*AIM OF THE EXERCISE*. Find the word "Task" in the records and copy every line where it occurs.
******
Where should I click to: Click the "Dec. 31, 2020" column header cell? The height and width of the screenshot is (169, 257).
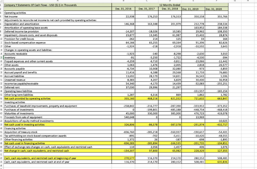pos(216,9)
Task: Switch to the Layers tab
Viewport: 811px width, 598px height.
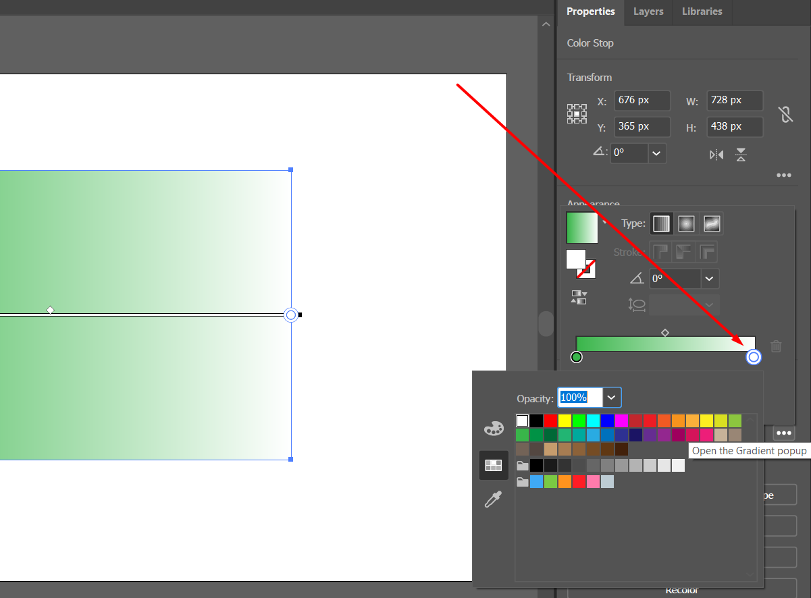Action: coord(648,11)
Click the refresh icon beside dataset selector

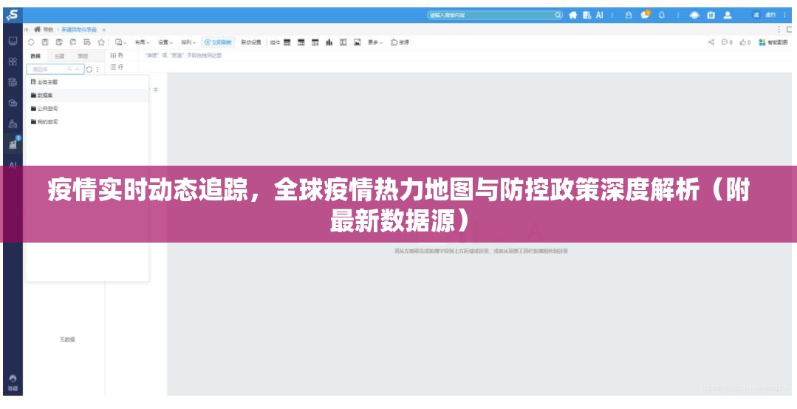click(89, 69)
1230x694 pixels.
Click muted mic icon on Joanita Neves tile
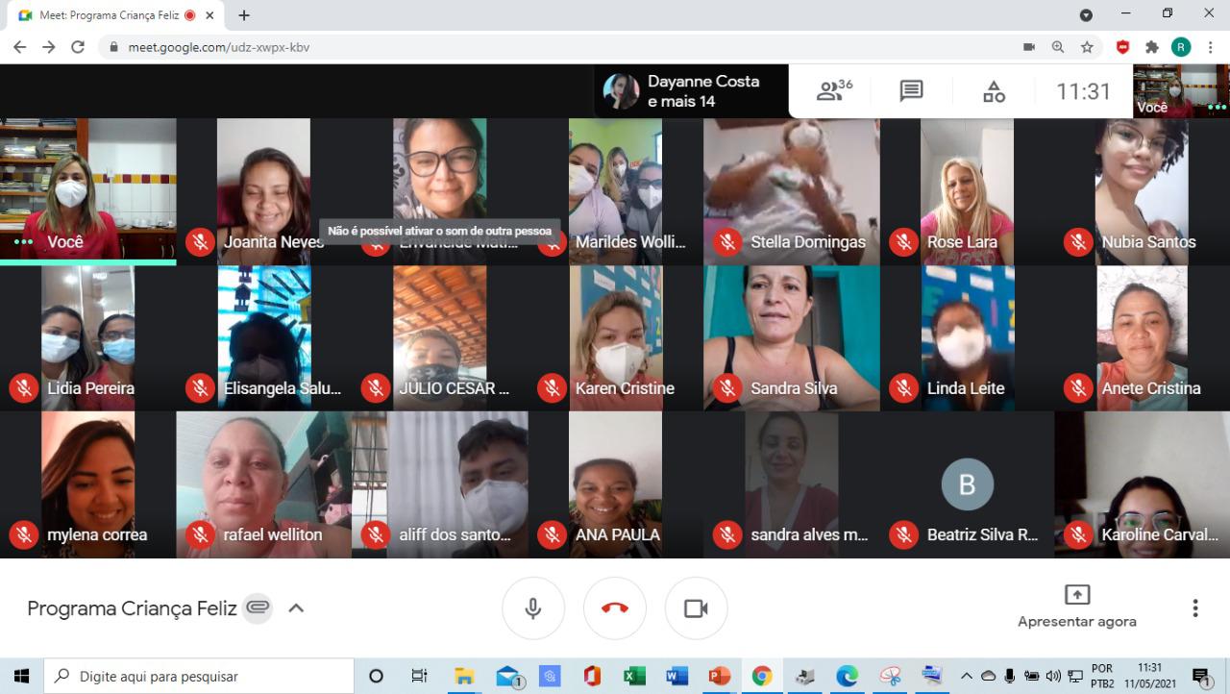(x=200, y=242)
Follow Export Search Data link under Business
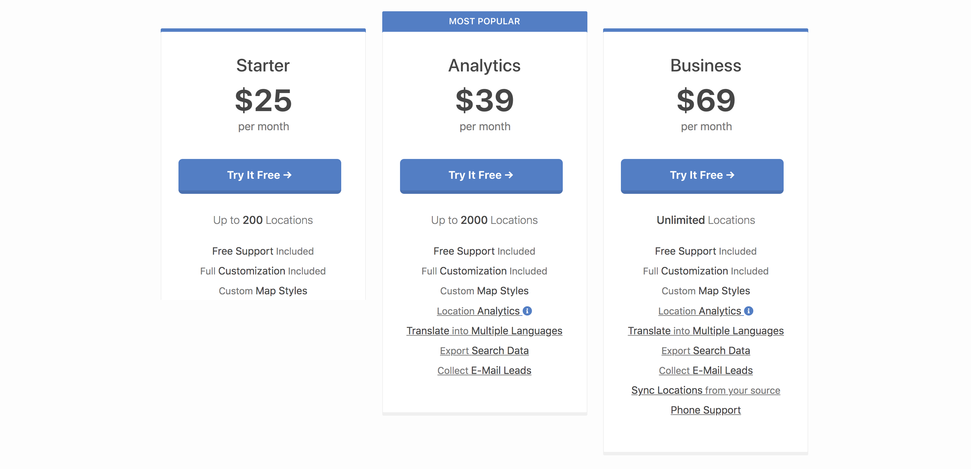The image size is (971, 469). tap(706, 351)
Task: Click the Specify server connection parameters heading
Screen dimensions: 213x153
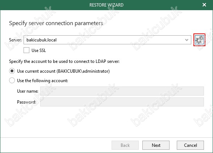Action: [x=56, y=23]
******
*EXERCISE ANSWER*.
Task: Switch to the Layers tab
Task: Click the Specify server connection parameters heading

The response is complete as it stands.